While I am not a Roman Catholic, I have to take issue with a letter-writer's rebuttal to Rick Santorum.
As distasteful as it may be to modern ears, the Old Testament sanctions both capital punishment and just war. How could the same Hebrew people believe in "Do not kill," the death penalty, and war? One likely answer: Most translations render the commandment "Do not murder," as there are several Hebrew words referring to killing, and this word refers to killing an innocent without God's authorization. We can be certain that the issues are nowhere near as simplistic as equating abortion, warfare, and the death penalty.
Meanwhile, there is certainly a glaring inconsistency among those who support abortion rights (killing the truly innocent and defenseless) while opposing capital punishment and all war. I think Santorum is right to point out that U.S. Rep. Patrick Kennedy (D., R.I.) is free to believe what he wants, but he cannot call himself Catholic.
includes health care
Don't you find it amusing when guys like the Cato Institute's Robert A. Levy and Michael F. Cannon go all wonky on you by dipping into the Constitution and pulling out articles and clauses to tell you why things can't be done? In this case, affordable health care for all Americans. And maybe they're right ("Bill 'reforms' Constitution," Friday).
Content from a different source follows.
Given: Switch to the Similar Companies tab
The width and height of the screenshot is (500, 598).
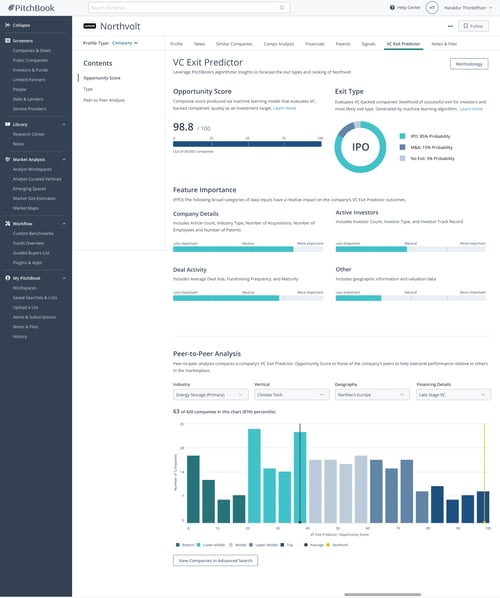Looking at the screenshot, I should [x=234, y=44].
The Constitution's preamble, however, includes the phrase "promote the general welfare." Do I really need to dig any deeper than that clause when it comes to affordable health care for all Americans?
have much to learn
As a daily reader who rarely agrees with the views of columnist Annette John-Hall, I now publicly take back every unpleasant word I ever said. Her article describing the dismissive and defensive posture of School Superintendent Arlene Ackerman, concerning the attack on Asian students at South Philadelphia High School, could not have been expressed any more clearly or rationally ("Weak response from Ackerman to beatings," Friday).
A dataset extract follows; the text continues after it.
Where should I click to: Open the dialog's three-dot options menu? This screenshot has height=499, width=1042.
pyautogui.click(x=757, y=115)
As the educational leader of our city, Ackerman needs to understand that violence against any of our students should never be tolerated.
The purpose of education is to uplift, improve, and enlighten. Scholarship in academic study is certainly important to every student. More important, however, is for every student to maintain and cultivate the ability to understand and interact respectfully with one another. School staffs, teachers, administrators, and, yes, even the superintendent, need to radiate this virtue.
Charles T. Graham
would do some good
If there really is global warming, why isn't this a good thing? Would global cooling be better? Is there some temperature that is the only temperature right for our planet?
Global warming would make millions and millions of square miles in the Northern Hemisphere habitable, and make so much more of the Earth receptive to agriculture. Think of what an impact a few more degrees of temperature would have on northern Canada, Russia, Greenland, Finland, Sweden, and Norway. Why hasn't anyone, any group, estimated the beneficial aspects of global warming? It might make some of the uninhabitable deserts even worse, but if they are currently uninhabitable, does this matter?
David R.T. Wood
Not just a stadium,
but an entire city
A letter Thursday, "Keeping our priorities straight," misses the point about the modest taxpayer dollars invested in the vicinity of the Philadelphia Union and Independence's new stadium in Chester. That $87 million is not subsidizing a sport, but the rebirth of an entire city.
The developers are obligated to invest a minimum of a half-billion dollars to create apartments, townhouses, a grocery store, convention center, office buildings, retail shops, a parking garage, marine docking slips, a paved river walk, new streets, and perhaps youth soccer fields and a community recreation center.